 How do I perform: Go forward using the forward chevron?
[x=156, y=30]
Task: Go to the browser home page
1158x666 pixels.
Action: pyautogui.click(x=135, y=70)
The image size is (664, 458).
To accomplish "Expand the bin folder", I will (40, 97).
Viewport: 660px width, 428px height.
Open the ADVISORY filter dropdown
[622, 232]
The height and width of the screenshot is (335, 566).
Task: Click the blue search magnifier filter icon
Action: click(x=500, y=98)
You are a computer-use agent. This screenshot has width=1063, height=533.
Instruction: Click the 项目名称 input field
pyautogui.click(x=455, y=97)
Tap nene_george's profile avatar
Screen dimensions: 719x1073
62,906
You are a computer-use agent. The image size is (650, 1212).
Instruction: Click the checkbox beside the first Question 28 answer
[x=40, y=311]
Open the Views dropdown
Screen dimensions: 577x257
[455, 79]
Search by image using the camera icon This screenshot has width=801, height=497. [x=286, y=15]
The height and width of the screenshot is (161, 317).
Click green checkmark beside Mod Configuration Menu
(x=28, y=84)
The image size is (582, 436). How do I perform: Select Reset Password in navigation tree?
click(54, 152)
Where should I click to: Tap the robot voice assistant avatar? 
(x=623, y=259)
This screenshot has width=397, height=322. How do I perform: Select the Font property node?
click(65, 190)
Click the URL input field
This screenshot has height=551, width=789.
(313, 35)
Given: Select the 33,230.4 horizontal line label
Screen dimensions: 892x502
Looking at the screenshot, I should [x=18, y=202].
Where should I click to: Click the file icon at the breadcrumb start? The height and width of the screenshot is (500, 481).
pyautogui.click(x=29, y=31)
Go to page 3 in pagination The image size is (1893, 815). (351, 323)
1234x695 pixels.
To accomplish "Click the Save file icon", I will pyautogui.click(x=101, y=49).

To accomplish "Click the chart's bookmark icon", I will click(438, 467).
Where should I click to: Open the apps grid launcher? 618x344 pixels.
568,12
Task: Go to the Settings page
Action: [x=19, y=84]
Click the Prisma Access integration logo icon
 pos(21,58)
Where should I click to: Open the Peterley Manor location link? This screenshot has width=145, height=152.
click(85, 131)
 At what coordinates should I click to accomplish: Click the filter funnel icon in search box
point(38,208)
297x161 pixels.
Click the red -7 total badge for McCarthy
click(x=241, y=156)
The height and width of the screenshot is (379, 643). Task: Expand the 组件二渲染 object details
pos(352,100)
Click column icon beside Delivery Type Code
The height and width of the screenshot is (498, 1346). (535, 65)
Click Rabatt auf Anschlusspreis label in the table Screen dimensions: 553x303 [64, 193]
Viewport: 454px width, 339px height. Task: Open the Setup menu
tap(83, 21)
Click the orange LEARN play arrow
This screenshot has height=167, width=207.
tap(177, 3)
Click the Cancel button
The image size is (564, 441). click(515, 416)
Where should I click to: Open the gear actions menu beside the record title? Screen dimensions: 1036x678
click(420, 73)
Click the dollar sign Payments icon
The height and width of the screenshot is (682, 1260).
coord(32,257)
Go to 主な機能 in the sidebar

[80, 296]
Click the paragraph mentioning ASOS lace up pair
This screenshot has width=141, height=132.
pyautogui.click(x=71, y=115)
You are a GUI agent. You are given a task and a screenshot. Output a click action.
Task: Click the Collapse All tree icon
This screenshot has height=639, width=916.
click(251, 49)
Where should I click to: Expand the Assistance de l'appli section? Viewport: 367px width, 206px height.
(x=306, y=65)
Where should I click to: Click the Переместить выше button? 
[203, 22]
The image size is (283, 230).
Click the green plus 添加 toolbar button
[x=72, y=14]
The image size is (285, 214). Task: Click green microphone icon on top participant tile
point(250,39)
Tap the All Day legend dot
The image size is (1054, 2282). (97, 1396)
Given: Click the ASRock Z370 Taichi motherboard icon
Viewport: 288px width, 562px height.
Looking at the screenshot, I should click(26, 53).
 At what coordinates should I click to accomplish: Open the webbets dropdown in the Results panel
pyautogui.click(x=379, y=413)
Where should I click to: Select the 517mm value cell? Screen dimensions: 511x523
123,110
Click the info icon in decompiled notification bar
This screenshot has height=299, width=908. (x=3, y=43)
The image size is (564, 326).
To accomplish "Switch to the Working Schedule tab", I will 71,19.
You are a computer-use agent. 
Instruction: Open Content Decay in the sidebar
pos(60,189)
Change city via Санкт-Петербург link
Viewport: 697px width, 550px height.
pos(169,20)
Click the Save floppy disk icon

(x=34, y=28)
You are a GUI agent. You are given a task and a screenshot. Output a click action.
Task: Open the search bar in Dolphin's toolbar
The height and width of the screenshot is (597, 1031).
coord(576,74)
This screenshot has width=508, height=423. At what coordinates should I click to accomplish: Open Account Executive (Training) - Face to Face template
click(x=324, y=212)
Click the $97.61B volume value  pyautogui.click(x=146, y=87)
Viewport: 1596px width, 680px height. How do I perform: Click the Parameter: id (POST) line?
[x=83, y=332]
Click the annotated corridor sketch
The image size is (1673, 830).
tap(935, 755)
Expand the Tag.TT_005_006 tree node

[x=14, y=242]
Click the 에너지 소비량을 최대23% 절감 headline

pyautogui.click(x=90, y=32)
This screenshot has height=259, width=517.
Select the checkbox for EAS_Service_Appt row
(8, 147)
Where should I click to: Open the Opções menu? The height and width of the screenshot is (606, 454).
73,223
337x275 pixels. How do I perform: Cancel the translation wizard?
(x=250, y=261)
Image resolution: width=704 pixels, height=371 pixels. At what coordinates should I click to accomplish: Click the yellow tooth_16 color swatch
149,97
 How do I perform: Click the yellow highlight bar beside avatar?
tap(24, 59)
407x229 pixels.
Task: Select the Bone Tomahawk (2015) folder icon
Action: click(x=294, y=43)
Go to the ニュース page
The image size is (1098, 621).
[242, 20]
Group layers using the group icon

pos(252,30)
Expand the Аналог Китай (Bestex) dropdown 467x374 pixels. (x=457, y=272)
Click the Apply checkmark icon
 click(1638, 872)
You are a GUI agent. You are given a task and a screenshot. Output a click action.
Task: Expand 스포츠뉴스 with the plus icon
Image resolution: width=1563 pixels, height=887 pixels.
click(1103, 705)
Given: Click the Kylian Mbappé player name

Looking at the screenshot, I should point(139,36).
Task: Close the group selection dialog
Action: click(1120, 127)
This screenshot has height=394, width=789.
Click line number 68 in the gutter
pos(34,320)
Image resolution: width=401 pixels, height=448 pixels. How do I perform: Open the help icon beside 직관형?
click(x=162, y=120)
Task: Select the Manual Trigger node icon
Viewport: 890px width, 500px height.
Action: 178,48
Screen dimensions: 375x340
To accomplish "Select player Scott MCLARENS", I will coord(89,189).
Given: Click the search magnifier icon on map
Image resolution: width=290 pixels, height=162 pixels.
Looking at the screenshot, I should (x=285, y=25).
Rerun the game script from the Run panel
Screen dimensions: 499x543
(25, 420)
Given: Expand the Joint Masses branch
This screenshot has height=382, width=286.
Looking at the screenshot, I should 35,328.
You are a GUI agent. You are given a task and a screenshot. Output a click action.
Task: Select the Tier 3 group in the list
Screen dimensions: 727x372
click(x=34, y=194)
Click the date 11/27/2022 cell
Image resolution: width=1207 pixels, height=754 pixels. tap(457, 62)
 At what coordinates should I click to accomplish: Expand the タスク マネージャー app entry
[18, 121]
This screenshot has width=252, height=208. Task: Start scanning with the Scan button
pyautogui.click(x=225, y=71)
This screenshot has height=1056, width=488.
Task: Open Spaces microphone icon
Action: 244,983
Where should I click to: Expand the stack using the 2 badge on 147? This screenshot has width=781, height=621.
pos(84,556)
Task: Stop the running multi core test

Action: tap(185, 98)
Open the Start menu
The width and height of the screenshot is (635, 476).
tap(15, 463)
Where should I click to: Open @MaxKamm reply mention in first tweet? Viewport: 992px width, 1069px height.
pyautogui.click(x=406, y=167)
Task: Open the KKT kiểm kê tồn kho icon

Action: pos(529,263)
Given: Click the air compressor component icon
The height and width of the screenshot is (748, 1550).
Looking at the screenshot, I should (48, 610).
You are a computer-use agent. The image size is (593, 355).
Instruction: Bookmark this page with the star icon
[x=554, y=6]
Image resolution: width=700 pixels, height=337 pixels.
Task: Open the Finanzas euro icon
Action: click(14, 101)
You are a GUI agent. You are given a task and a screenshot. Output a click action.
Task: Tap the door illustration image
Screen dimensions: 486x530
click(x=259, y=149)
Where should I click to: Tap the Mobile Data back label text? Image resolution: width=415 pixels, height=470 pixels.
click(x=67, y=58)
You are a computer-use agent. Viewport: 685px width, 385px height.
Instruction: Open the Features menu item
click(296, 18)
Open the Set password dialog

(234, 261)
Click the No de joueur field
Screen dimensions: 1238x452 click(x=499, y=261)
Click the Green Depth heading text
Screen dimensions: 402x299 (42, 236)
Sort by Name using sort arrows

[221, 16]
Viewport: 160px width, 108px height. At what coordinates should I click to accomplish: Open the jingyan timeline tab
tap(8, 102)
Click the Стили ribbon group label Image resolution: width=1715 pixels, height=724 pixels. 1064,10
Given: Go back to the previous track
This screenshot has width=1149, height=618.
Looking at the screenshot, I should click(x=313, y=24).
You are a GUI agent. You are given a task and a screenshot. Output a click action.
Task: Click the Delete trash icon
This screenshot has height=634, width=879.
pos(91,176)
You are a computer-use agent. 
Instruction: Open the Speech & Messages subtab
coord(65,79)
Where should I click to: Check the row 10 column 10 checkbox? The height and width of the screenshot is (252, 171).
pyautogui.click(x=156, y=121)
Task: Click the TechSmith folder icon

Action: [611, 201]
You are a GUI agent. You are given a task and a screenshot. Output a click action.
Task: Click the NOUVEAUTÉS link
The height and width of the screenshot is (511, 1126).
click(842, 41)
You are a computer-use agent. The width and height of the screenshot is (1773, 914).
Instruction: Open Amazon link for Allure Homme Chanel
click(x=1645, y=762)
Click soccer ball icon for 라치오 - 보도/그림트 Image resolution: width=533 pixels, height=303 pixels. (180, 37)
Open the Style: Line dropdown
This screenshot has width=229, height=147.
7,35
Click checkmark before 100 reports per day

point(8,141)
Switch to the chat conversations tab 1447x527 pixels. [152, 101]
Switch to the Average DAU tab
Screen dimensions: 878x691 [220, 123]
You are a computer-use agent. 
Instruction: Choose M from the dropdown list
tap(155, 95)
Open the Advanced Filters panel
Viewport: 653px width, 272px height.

What to work on
All lines in the data above from the one with "Instruction: Open the Speech" through the one with "Task: Click the NOUVEAUTÉS link" must be repeated exactly, and no others.

Answer section
Instruction: Open the Speech & Messages subtab
coord(65,79)
Where should I click to: Check the row 10 column 10 checkbox? The height and width of the screenshot is (252, 171).
pyautogui.click(x=156, y=121)
Task: Click the TechSmith folder icon

Action: [611, 201]
You are a GUI agent. You are given a task and a screenshot. Output a click action.
Task: Click the NOUVEAUTÉS link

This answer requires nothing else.